**Exercise prompt:** Could you copy exactly the lines from the one containing "This screenshot has height=491, width=602." through the last line of the records, leaving out every picture?

BEGIN Given entries

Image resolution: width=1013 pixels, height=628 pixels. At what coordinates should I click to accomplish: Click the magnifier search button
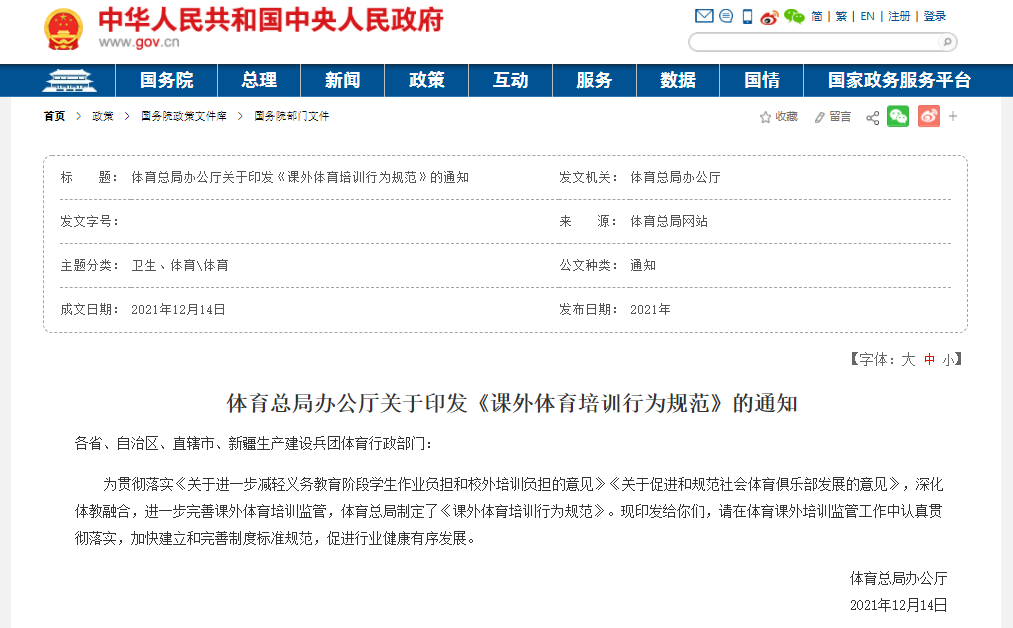(947, 42)
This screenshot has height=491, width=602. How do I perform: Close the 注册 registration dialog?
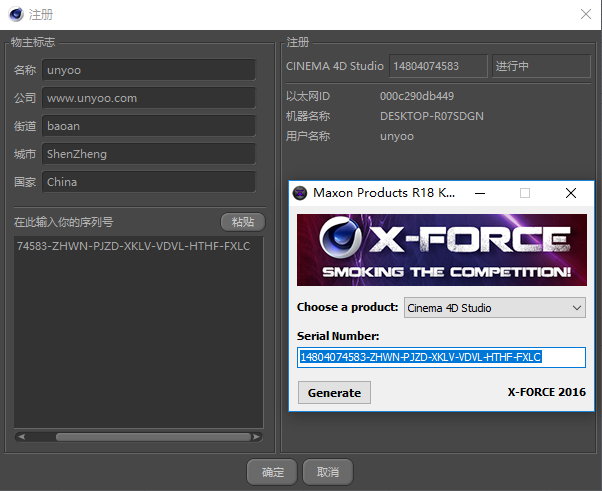(586, 14)
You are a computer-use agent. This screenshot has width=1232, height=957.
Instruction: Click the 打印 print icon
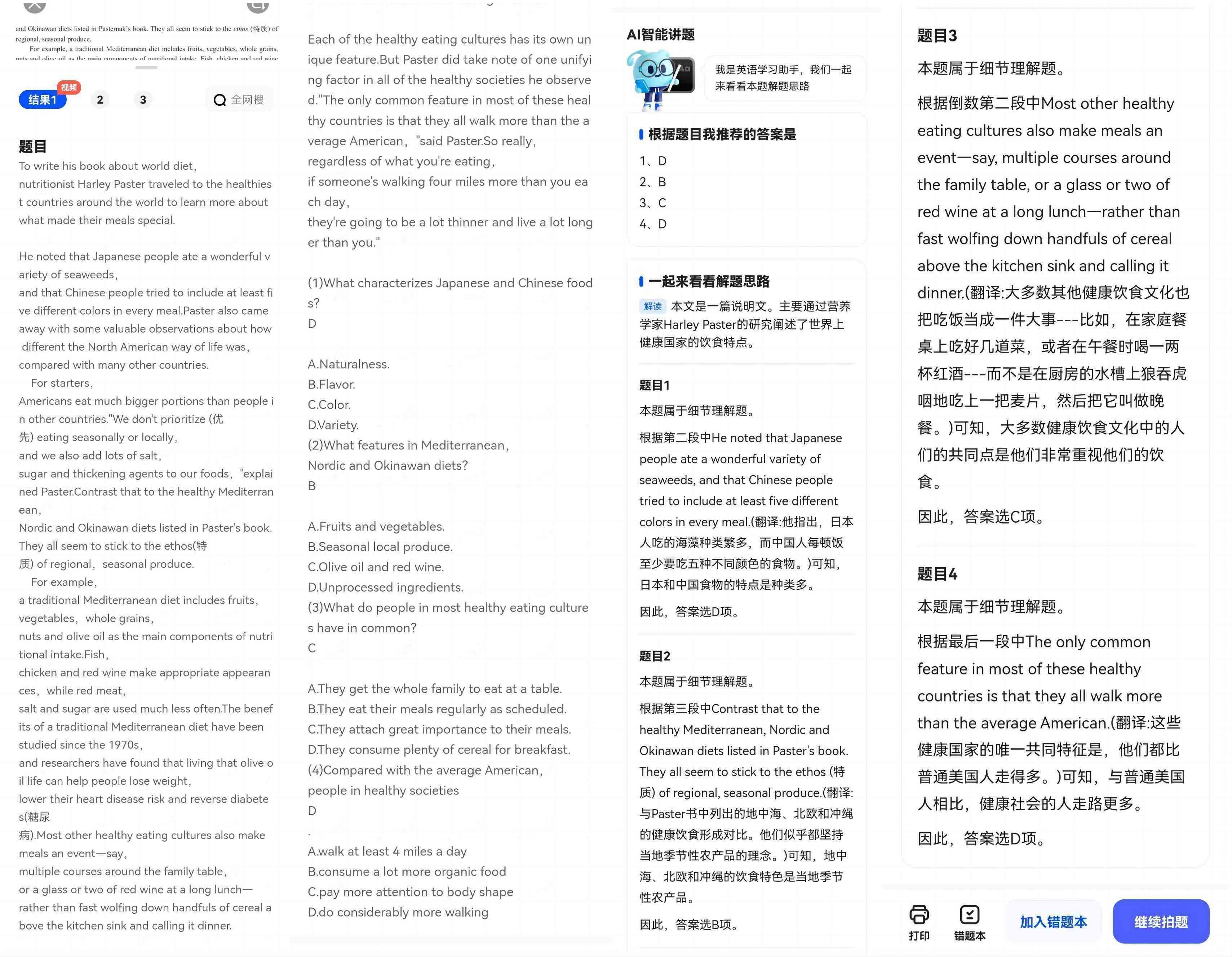[x=920, y=913]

END Given entries

**Reply to the exercise:**
This screenshot has height=491, width=602. How do I perform: Close the 注册 registration dialog?
(586, 14)
You are a computer-use agent. This screenshot has width=1232, height=957.
Instruction: Click the 打印 print icon
[x=920, y=913]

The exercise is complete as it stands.